Would you print out every entry exactly as given?

***** Extracted information

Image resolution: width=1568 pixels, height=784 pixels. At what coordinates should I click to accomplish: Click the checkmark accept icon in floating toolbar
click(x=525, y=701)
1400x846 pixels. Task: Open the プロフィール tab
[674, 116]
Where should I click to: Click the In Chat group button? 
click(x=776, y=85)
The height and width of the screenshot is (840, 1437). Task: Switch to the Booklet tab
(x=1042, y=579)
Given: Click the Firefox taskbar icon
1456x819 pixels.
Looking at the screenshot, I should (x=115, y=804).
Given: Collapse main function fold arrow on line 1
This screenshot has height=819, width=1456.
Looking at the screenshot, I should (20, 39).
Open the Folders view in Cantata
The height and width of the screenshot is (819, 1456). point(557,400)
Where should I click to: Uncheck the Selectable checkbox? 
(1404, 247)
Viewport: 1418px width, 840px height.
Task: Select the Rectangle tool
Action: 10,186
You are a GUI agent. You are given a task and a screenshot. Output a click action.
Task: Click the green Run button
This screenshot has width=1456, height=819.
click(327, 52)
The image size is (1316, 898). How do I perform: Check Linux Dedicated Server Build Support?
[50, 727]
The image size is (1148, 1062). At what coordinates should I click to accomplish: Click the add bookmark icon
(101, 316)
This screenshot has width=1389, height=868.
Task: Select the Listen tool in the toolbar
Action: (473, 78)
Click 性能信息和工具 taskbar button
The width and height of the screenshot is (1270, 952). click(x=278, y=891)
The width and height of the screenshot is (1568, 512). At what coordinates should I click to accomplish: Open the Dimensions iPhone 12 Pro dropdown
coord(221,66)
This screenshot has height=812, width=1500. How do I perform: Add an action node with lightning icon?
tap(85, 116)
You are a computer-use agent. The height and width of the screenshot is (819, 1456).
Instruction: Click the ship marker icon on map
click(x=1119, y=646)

**********

**Written answer**
Image resolution: width=1568 pixels, height=784 pixels. At what coordinates should I click to accomplish: Click the checkmark accept icon in floating toolbar
click(x=525, y=701)
1400x846 pixels. Task: Open the プロフィール tab
[674, 116]
Where should I click to: Click the In Chat group button? 
click(x=776, y=85)
The height and width of the screenshot is (840, 1437). Task: Switch to the Booklet tab
(x=1042, y=579)
Given: Click the Firefox taskbar icon
1456x819 pixels.
Looking at the screenshot, I should (x=115, y=804).
Given: Collapse main function fold arrow on line 1
This screenshot has height=819, width=1456.
Looking at the screenshot, I should (20, 39).
Open the Folders view in Cantata
The height and width of the screenshot is (819, 1456). point(557,400)
Where should I click to: Uncheck the Selectable checkbox? 
(1404, 247)
Viewport: 1418px width, 840px height.
Task: Select the Rectangle tool
Action: 10,186
You are a GUI agent. You are given a task and a screenshot. Output a click action.
Task: Click the green Run button
This screenshot has width=1456, height=819.
click(327, 52)
The image size is (1316, 898). How do I perform: Check Linux Dedicated Server Build Support?
[50, 727]
The image size is (1148, 1062). At what coordinates should I click to accomplish: Click the add bookmark icon
(101, 316)
This screenshot has width=1389, height=868.
Task: Select the Listen tool in the toolbar
Action: (473, 78)
Click 性能信息和工具 taskbar button
The width and height of the screenshot is (1270, 952). click(x=278, y=891)
The width and height of the screenshot is (1568, 512). At what coordinates should I click to accomplish: Open the Dimensions iPhone 12 Pro dropdown
coord(221,66)
This screenshot has height=812, width=1500. How do I perform: Add an action node with lightning icon?
tap(85, 116)
You are a computer-use agent. The height and width of the screenshot is (819, 1456).
Instruction: Click the ship marker icon on map
click(x=1119, y=646)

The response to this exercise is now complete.